When someone contracts COVID-19, the body starts to produce specially designed proteins called antibodies in order to fight the coronavirus.
After they recover, those antibodies remain in the person’s blood for months, and could even stay for years.
Professor John Newton, the national coordinator of the UK Coronavirus Testing Programme, said:
“We were confident that good quality antibody tests would become available when they were needed.”

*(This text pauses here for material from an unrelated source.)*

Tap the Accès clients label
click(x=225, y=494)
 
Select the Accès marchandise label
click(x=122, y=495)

“Last week, scientific experts at PHE Porton Down carried out an independent evaluation of the new Roche SARS-CoV-2 serology assay in record time, concluding that it is a highly specific assay with specificity of 100 per cent.
“This is a very positive development, because such a highly specific antibody test is a very reliable marker of past infection.
“This in turn may indicate some immunity to future infection, although the extent to which the presence of antibodies indicates immunity remains unclear.”
Sir John Bell, Professor of Medicine at Oxford University, said that the new antibody tests are “a major step forward” in the evolution of testing for the coronavirus, but said that there needs to be more work done in terms of understanding positive results.
He told BBC Radio 4’s Today Programme: “There will be further iterations of these tests because there are ways to make them better I think and we are still yet to understand what a positive result actually means.”
“We’re not there yet but this is a big step in the right direction.”
The University of Manchester announced that a team of biotech researchers is developing their own at-home Covid-19 testing kit that could be used like a pregnancy test.